Few locations held the heart of the community like the MLK recreation center and while many reminisced about the happy times held within its walls, they also looked forward to the new state-of-the-art facility that will soon be in its place.
“This is a place where memories happened for all of us,” Commissioner Mary Mathis said. “It’s a bittersweet moment.”
Mathis shared stories of being dropped off at the front door as she hurried inside to attend dances at the center, dancing the night away with friends under the close supervision of its chaperones.
The center has always been a staple in the community for local youth. La’Tosha Lewis worked at the center for six years from 2004 to 2010 and said the MLK center always acted as a safe haven for kids throughout the community.
“We had so many different programs here,” Lewis said. “It gave them a place to go before and after school, during the summer, it kind of helped them stay off the street. We had our after school programs, computer lab and ceramics. We had so many activities here to keep our kids active and engaged and that’s so meaningful. It was a safe and happy place for them to come and be OK.”
She said the community center was used for a variety of purposes over the years. Weddings, community meetings, fashion shows, games, parties, baby showers, anything the community needed to host, they came to MLK to do it. While it is definitely sad to see the old building go, she said it is well past due for an upgrade.
As an excavator tore into the corner of the building Tuesday morning the gathered crowd let out a round of applause. During the ceremony bricks from the center were preserved for the community members to take home so they would always have a piece of the historic venue. Lewis is planning to keep hers on her trophy shelf at home.
Edith Best, 56, has been going to the center since she was in junior high school. She is placing her brick for all to see in her living room. She said the center was “the gathering place for young ones” and continued to act as a watering ground for all age groups.
“This was a meeting place, it was part of the community,” Best said. “If it’s going to look like what they say it will, I would love to see that. I would also like to see someone from within the community that knows all that has gone on here, the history here to have the opportunity to represent it.”
Pastor Calvin “Pee Wee” Callins Sr. of Greater New Hope Anointed Ministries said without the MLK Rec Center he never would have learned to swim.

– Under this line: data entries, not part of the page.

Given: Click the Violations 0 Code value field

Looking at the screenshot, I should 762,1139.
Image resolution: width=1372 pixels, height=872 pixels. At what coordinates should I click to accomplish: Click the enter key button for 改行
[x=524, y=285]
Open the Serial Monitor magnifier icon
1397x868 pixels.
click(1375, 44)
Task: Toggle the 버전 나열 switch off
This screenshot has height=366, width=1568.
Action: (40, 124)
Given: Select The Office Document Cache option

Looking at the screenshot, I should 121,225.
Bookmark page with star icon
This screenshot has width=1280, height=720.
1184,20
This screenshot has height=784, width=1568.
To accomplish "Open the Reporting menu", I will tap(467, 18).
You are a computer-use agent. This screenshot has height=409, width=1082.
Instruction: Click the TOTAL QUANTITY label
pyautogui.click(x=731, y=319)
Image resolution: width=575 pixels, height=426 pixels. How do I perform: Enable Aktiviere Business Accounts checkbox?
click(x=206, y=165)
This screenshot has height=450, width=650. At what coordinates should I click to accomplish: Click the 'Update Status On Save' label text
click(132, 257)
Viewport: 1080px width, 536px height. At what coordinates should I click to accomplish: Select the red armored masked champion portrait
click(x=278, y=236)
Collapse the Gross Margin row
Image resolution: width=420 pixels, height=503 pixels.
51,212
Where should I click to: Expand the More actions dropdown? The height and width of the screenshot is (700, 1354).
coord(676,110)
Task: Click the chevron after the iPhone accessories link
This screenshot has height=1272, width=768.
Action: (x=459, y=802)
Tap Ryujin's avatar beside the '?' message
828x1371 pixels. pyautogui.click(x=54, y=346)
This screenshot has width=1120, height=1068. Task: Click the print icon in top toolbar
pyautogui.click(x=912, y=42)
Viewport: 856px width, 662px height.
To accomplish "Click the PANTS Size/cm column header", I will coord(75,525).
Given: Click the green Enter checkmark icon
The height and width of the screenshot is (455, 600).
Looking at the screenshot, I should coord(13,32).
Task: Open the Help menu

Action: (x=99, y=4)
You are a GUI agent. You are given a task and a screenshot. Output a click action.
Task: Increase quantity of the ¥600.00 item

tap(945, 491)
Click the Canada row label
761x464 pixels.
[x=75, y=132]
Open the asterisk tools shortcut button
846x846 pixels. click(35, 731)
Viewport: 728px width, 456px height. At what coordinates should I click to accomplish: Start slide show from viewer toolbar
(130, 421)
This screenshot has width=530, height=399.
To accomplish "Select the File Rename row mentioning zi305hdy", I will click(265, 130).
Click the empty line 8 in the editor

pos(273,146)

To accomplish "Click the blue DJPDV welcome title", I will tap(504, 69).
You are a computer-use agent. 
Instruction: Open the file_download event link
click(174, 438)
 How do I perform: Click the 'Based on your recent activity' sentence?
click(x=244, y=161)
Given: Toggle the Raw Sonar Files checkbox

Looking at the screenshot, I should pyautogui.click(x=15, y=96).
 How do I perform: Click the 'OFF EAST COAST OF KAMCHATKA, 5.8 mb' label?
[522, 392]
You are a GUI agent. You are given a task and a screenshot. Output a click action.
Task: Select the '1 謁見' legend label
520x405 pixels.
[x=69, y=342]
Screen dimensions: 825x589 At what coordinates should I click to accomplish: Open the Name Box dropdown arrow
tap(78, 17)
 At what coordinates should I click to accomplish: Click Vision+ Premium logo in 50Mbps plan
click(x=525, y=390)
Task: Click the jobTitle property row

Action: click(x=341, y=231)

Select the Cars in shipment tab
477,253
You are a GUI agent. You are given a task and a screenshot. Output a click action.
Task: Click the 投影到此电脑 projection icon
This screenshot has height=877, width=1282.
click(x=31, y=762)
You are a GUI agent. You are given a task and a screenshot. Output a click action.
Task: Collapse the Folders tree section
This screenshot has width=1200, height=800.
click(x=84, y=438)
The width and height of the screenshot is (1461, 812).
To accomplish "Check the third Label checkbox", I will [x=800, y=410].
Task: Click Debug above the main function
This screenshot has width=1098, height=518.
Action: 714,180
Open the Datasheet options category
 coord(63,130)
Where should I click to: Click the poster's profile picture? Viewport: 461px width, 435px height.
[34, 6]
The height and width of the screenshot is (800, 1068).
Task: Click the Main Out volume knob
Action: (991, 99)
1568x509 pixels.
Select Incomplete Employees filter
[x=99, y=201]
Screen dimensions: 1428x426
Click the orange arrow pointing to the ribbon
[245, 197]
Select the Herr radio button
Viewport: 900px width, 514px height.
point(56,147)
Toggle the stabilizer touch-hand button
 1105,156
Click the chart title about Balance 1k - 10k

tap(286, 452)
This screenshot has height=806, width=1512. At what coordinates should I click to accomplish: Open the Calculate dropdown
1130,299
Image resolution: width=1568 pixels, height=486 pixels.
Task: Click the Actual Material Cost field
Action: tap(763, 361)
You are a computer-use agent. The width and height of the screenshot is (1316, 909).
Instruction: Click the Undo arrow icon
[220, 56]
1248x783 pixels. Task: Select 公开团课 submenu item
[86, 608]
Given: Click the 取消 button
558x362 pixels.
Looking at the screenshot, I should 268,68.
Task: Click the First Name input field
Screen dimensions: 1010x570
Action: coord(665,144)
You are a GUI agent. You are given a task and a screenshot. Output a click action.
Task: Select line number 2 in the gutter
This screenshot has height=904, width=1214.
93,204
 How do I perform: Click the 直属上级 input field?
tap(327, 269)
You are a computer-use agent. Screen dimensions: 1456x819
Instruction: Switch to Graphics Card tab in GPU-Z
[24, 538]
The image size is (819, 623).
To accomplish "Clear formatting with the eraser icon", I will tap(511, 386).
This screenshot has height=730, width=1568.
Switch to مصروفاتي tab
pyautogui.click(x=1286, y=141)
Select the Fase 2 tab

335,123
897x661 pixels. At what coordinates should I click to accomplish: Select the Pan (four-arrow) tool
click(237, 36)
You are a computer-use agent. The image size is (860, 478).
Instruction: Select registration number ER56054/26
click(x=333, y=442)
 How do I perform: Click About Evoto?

He’s been coming to the venue his entire life and said it was a home for “ so many of us” during the summer. “I’m going to put this brick in the church so when young people ask about this, I will tell them how this brick meant so much in my life, how it made me into the man I am today,” Callins said.
The new facility will be nearly 30,000 square feet and the conceptual design shows a proposed gymnasium with two full courts and four cross courts.
The ribbon cutting for the new facility was originally scheduled for July 2019.
“Our city has a motto that is ‘Preserving the past, embracing the future," City Manager Bill McDaniel said. “I’d say you could look behind us and see that we’ve preserved this past about as well as we can. The building may be going, but I think what we can say in honoring that part of the motto is while we move forward we embrace the history, we embrace the importance of what this center has meant throughout our city. And we’re embracing the future by building a facility that is unlike any other in the city inventory of assets.”